Prenons l'exemple d'une jeune famille qui souhaite s'établir en notre ville. Avons-nous des infrastructures sportives, communautaires et culturelles en nombre suffisant pour combler une demande grandissante?
C'est ce qui amène à dire que le problème majeur à Saint-Georges réside aujourd'hui dans une carence au niveau de ces équipements. Des efforts appréciables ont été faits, mais nous sommes d'avis que la volonté politique fut souvent boiteuse, laissant aux initiatives privées le loin de développer des équipements tel le Rendez-vous à la Rivière qui est une réussite spectaculaire.
Ceci est la réalité. Le rêve, quant à lui, serait que l'on revitalise le tout, en commençant par l'édification d'une salle de spectacle. La dernière administration du maire Roger Carette (2005-2009) avait accouché d'un « complexe » de 18 M$ qui, en principe, aurait dû comprendre une salle de spectacle de quelque 700 places et d'une « unité muséologique » pouvant accueillir des expositions permanentes et itinérantes. Louable certes, le projet avait fini par rallier la population, en grande partie à notre avis par la réputation et l'impressionnante feuille de route des réalisations de M. Carette, qui a géré la Ville de 1994 à 2009.
L'arrivée de la nouvelle administration du maire François Fecteau, combinée avec l'incendie de l'ancien Manoir MaGuire sur la 1re Avenue, a complètement changé la donne. Voilà des semaines que les Georgiens se divisent sur la pertinence d'ériger à tel ou tel endroit cette fameuse salle de spectacles. La division a atteint un sommet tel que le projet est maintenant remis en question par une large partie de la population. À ce scepticisme grandissant, on ajoute les dépassements de coûts prévisibles qui font que, grosso modo, d'une somme initiale à payer par la Ville de 6 M$, nous sommes rendus à 10 M$ au moment de rédiger ces lignes.
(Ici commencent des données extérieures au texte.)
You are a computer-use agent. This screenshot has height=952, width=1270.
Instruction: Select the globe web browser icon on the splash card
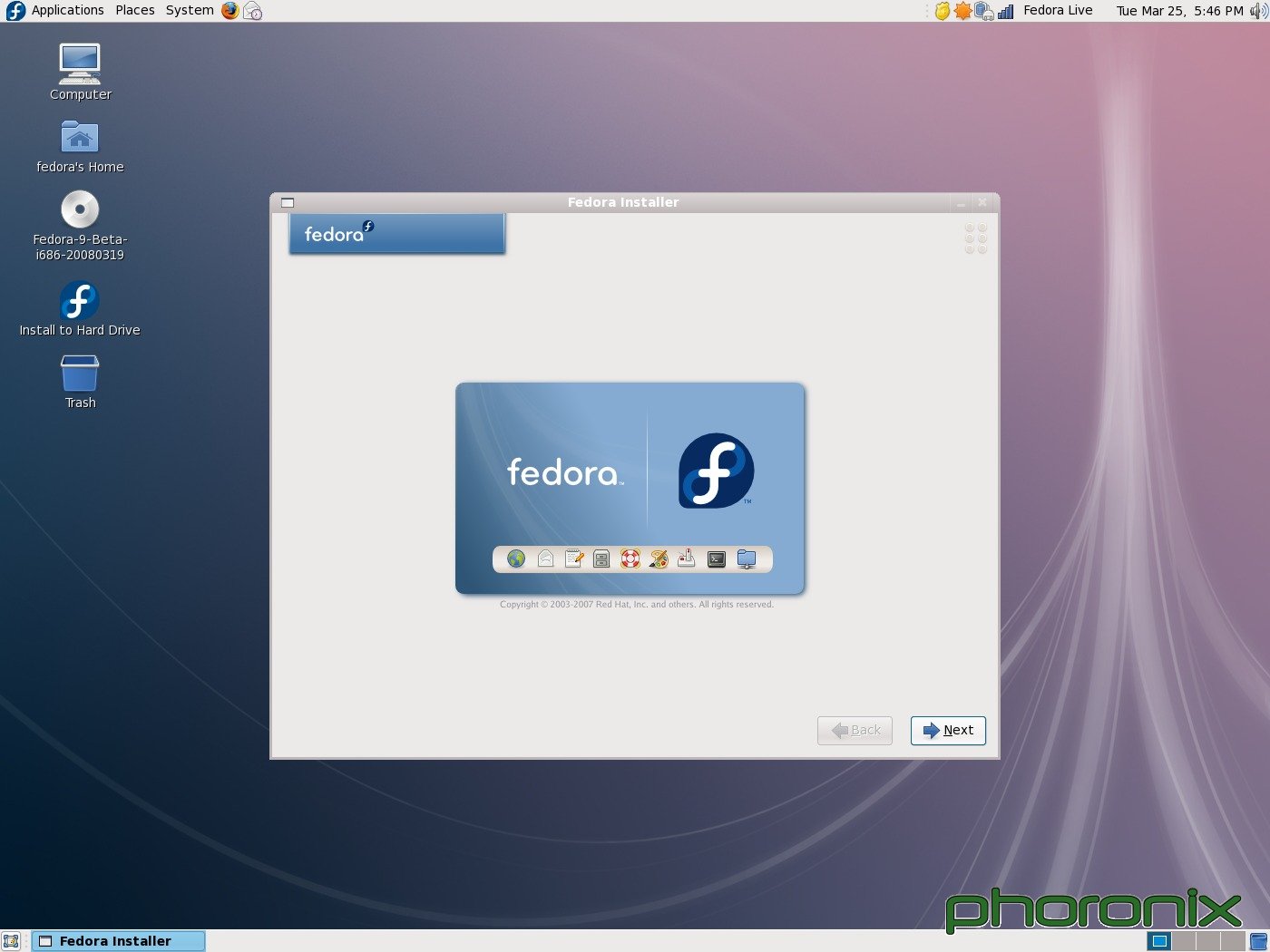(x=516, y=559)
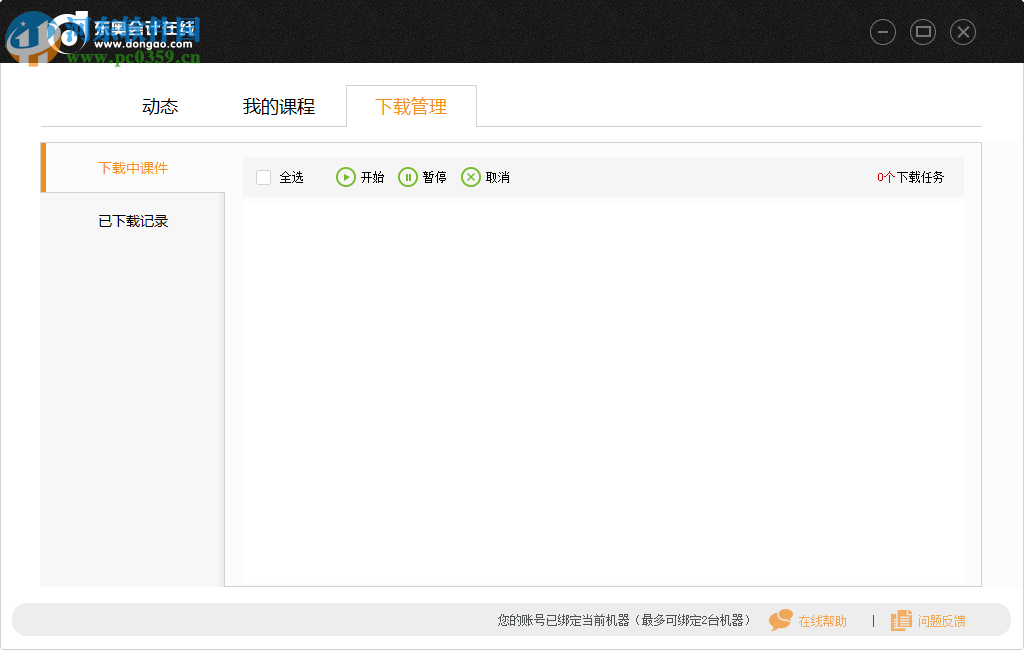Open 已下载记录 in the left sidebar

[133, 220]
Pour notre part, le problème n'est pas tant financier que sociétal. Nombreux ont été les procès d'intention, les incompréhensions quant aux coûts réels et à la nature dudit projet, sans compter l'inefficacité flagrante du plan de communication de Ville de Saint-Georges pour vendre son concept. Ce dernier point fait mal, car il sous-entend toute la question de la transparence du projet. Les gens ont de la difficulté à soit comprendre le projet ou à en saisir les étapes de planification. Et plus l'ont lit ce qu'en rapporte la presse locale, plus l'on devient confus.
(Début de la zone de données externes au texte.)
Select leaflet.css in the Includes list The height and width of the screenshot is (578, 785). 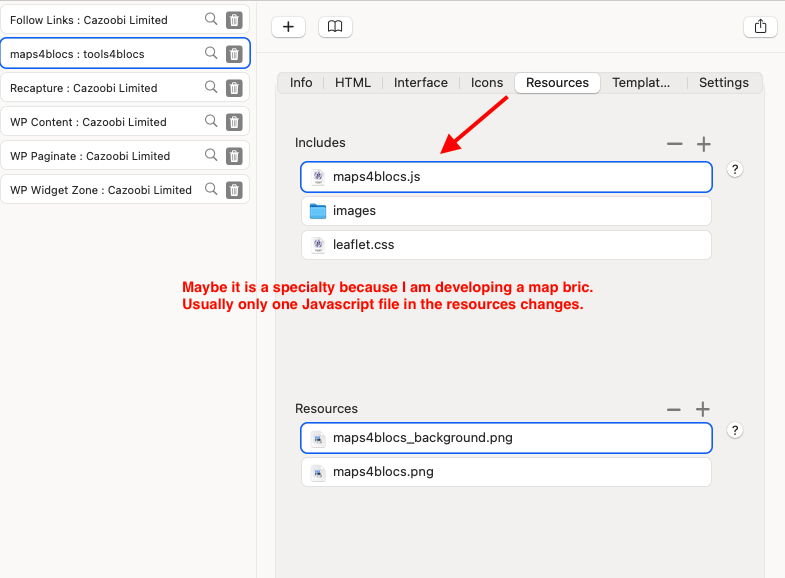[506, 245]
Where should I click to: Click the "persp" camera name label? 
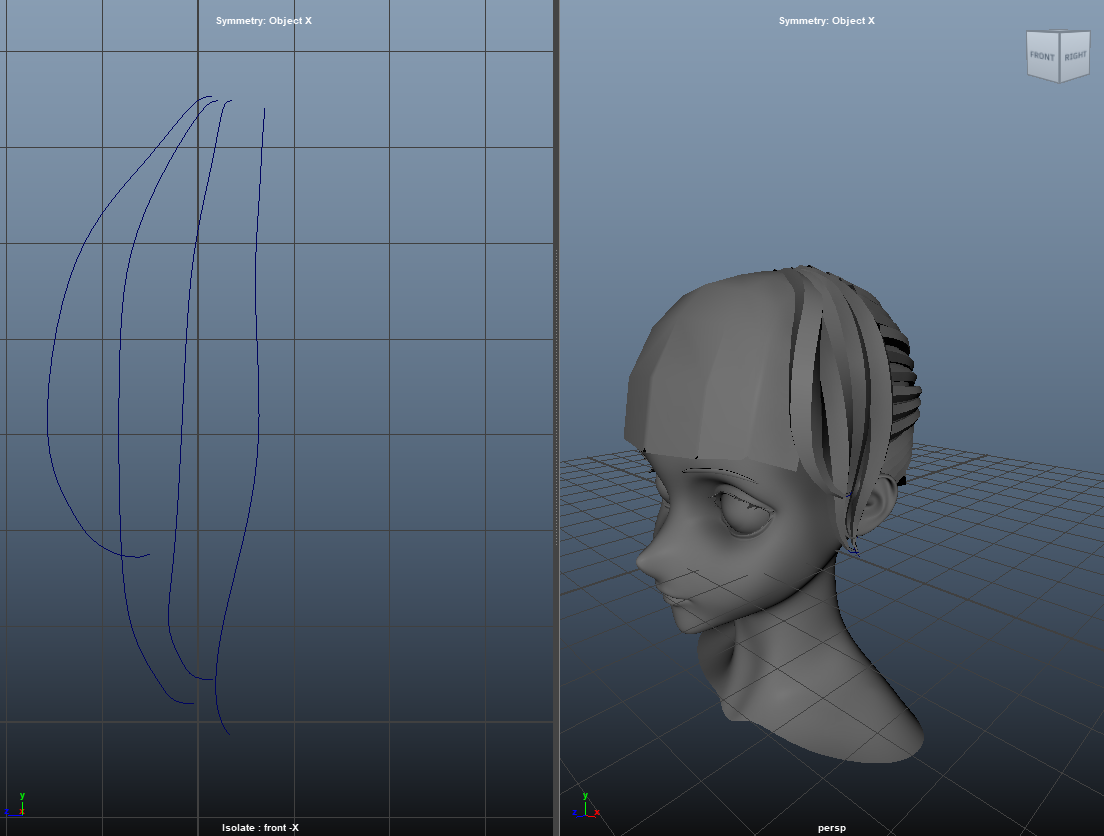pos(832,828)
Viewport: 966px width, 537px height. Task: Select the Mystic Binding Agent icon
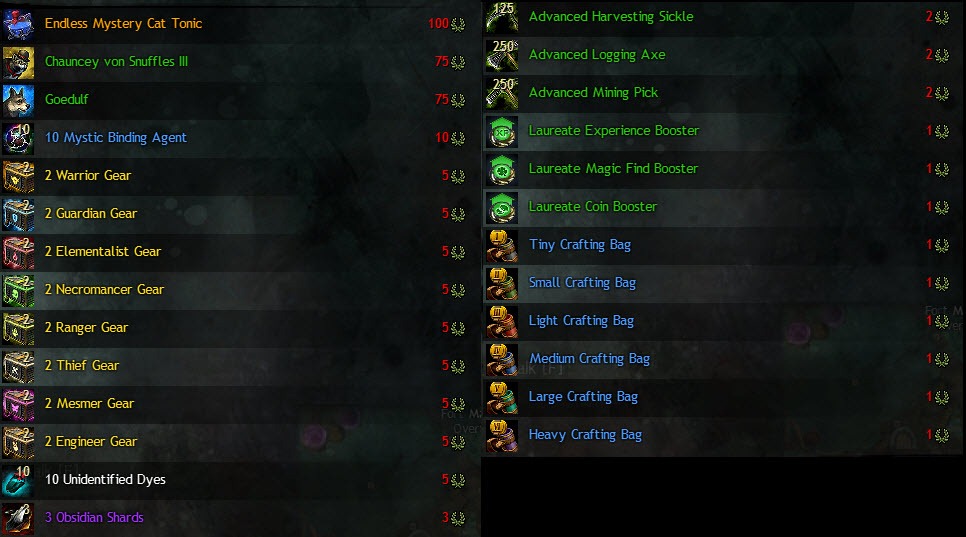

La prochaine phase de cette tragi-comédie est celle du référendum sur les règlements d'emprunts. Celui-ci est fixé au dimanche 6 juin. Entre le moment où le conseil municipal décidait de la tenue d'un référendum et la tenue de celui-ci, il se sera écoulé plus de deux mois. Autrement dit, les Georgiens vont s'affronter pendant plus de deux mois en privé comme en public. Certes, un référendum demande une préparation logistique à ne pas négliger, mais deux mois c'est inutilement long. Cela va laisser ou rouvrir des cicatrices que l'on croyait dissipées depuis les pathétiques divisions de toutes sortes au sein de notre Ville avant la fusion de 1990-1991.
Encore une fois, la balle est dans le camp de Ville de Saint-Georges. Elle a deux choix : 1) elle prend immédiatement le contrôle de la campagne de propagande en se dotant de personnes et de ressources pour vendre son message; 2) elle laisse le champ libre aux oppositions pour lui dicter son agenda.
En 1991, le référendum pour la construction d'une bibliothèque municipale avait été battu par 44 voies. Saint-Georges avait alors envoyé le message clair qu'elle refusait de se doter d'un équipement culturel pourtant simple à édifier et utile, alors que ses écoles et les villages des alentours en étaient tous dotés.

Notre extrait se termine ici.